Each entry must be given again exactly; images do not belong in the copy.

=== DATA IN THIS EXERCISE ===

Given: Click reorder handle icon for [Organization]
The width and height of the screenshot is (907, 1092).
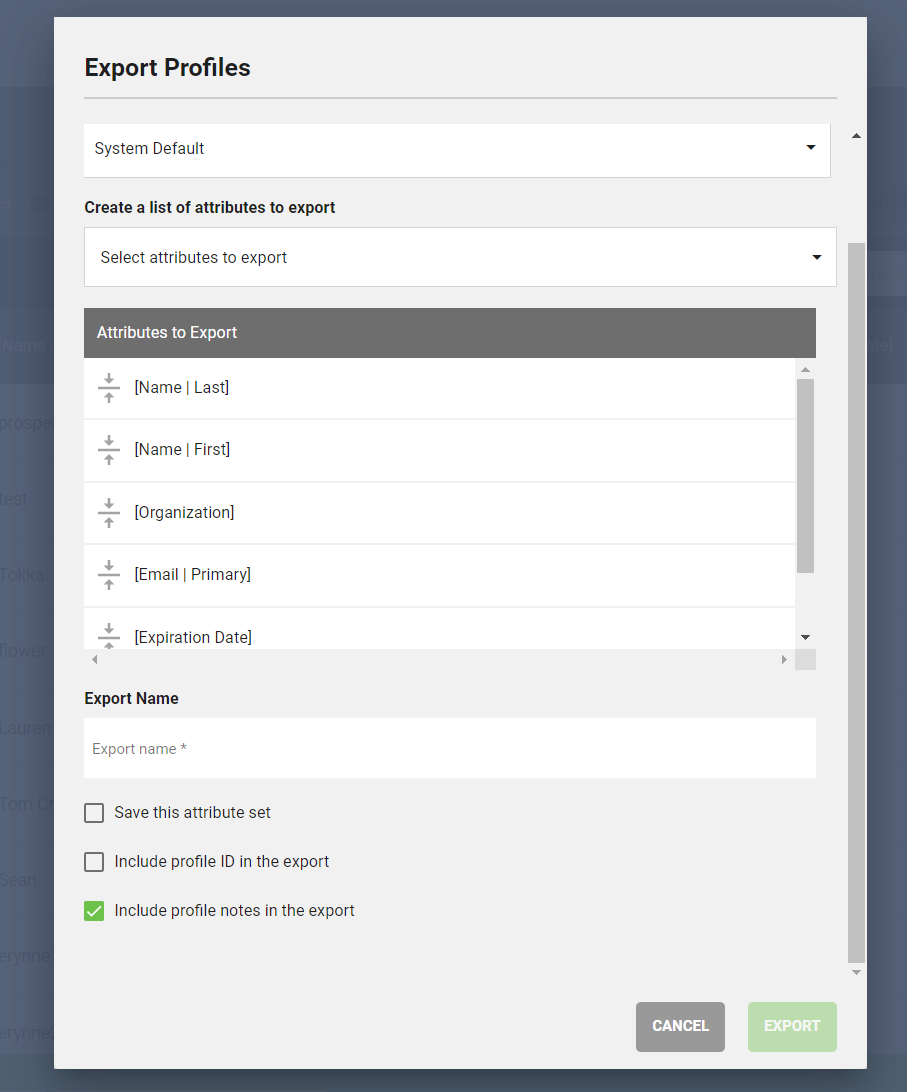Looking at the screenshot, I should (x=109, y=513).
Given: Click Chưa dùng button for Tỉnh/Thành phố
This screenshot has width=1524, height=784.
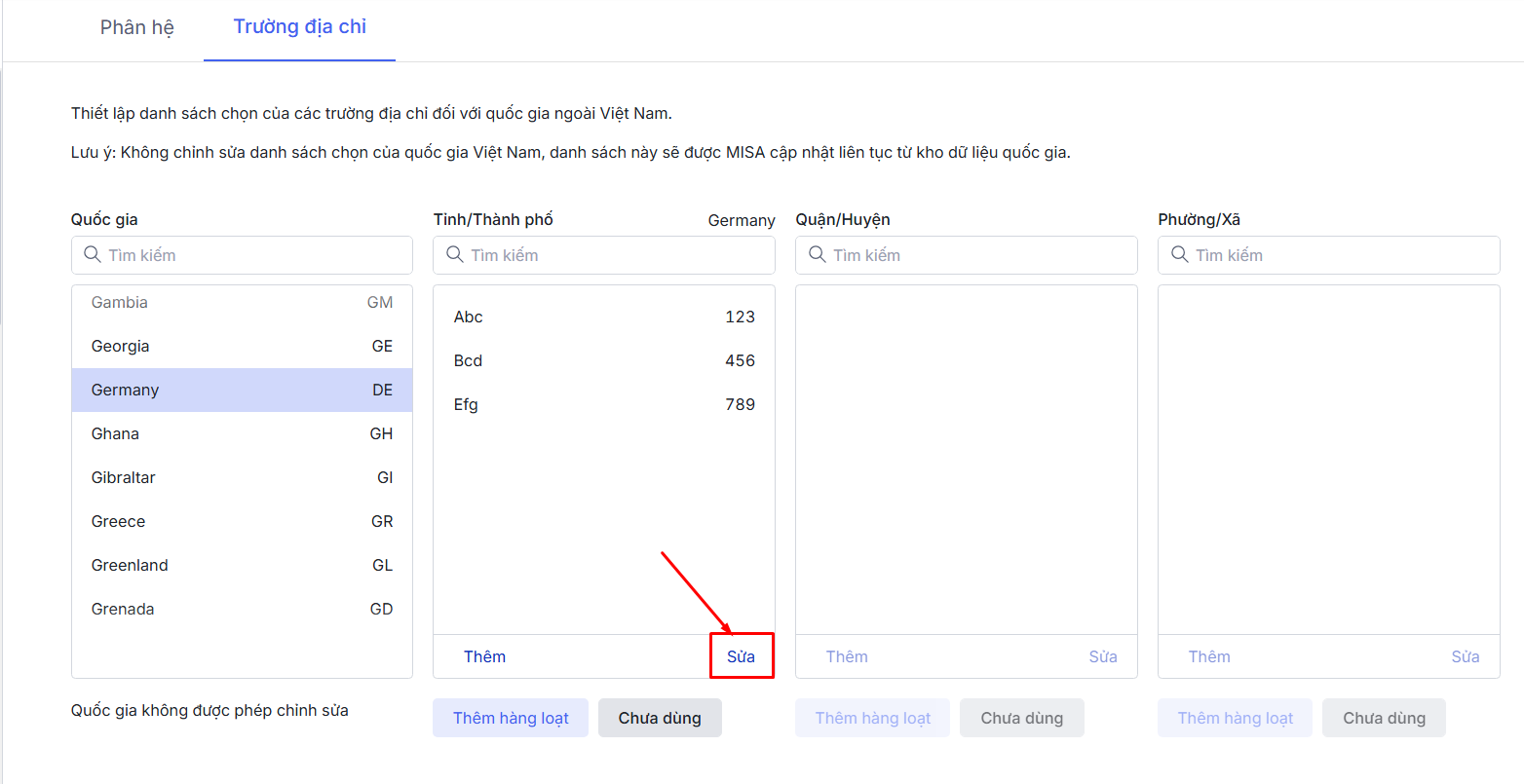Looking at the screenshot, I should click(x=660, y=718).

===

RESULT OF THIS EXERCISE |
Given: Click reorder handle icon for [Organization]
The width and height of the screenshot is (907, 1092).
Looking at the screenshot, I should (x=109, y=513).
Given: Click Chưa dùng button for Tỉnh/Thành phố
This screenshot has width=1524, height=784.
Looking at the screenshot, I should click(x=660, y=718).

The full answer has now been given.